Many people have a different view on healthcare policy today. A person will often prefer to purchase over the counter medicine as opposed to queuing for a doctor’s prescription in a general hospital (Parkin 2009, P 44). With the changing times, people are more consumerist choosing to exercise the power of choice. The public also wants an array of information and advice by the general practitioners and a range of health options to choose from. The patient’s expectation on public services is a central issue among public sector decision makers to curb challenges faced in the health sector (Paton 2006, P 82).

The new labor and coalition health policy, has been designed to cater for the patient and bring a new attitude towards public health service. The main aim of the reforms is to improve and increase uniform health service across the country that will limit delegation, responsiveness and scope of diversity (Paton 2006, 82). Choice has become a factor to develop the growing need of quality, reduced costs and respond to patients’ preference in the health service. When patients can choose between alternatives, then the health sector is bound to match quality and provide the best cost for health care. The main aim of the labor and coalition is to match the taxpayer’s money with the health service (White 2010).

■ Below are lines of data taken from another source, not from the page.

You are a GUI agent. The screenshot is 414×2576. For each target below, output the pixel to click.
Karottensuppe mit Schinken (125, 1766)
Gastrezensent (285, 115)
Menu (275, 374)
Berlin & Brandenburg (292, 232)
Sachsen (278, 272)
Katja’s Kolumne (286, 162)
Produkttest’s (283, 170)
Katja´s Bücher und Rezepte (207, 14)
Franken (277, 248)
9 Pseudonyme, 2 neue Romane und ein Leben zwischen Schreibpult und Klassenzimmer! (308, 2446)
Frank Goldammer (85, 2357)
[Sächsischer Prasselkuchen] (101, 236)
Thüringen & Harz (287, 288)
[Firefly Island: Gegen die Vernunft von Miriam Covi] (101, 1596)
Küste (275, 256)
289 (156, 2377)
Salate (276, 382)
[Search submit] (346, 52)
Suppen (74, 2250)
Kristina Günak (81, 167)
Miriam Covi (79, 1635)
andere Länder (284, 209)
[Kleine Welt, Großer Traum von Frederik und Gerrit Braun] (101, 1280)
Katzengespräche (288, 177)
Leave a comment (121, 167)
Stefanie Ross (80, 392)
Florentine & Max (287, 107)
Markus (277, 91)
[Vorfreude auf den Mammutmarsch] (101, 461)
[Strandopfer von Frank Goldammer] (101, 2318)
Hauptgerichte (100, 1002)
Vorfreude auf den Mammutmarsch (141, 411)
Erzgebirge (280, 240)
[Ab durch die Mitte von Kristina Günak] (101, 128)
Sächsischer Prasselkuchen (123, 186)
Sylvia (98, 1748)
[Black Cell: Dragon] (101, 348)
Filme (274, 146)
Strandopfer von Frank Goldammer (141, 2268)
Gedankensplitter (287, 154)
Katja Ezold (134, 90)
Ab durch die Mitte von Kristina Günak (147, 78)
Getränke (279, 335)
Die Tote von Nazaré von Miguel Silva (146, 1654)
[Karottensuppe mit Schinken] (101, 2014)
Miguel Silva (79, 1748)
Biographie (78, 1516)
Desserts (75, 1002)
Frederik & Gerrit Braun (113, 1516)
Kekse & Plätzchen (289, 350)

The new labor and coalition health care policy

Before the year 1990, National Health Service was viewed as a monopolistic service with limited choices for the patients to seek and purchase additional medical services. The patient was to register with the general practitioner within the geographical area and the health care services was offered at the local general hospital (Driver and Martell 2005, P128). The motivation to bring new reforms to public health sector was due to a review in the late 1980’s that the National Health Service was in need of an internal market for better allocation of resources.

The main aim of the health policy was to separate the provider of health care, both public and private and the purchaser of services, that is the commission. Secondly, to allow patients choose who to provide services to them, and lastly avail sufficient information to patients to allow them to exercise choice. For the public health sector to improve their provision of services, the patient must be able to exercise choice, choice is interpreted according to the NHS as choice for treatment in any hospital. The patient’s to exercise choice they must be well informed of their right to make decisions about their care and know they have the right to choose (Wheeler and Grice 2009, P 209).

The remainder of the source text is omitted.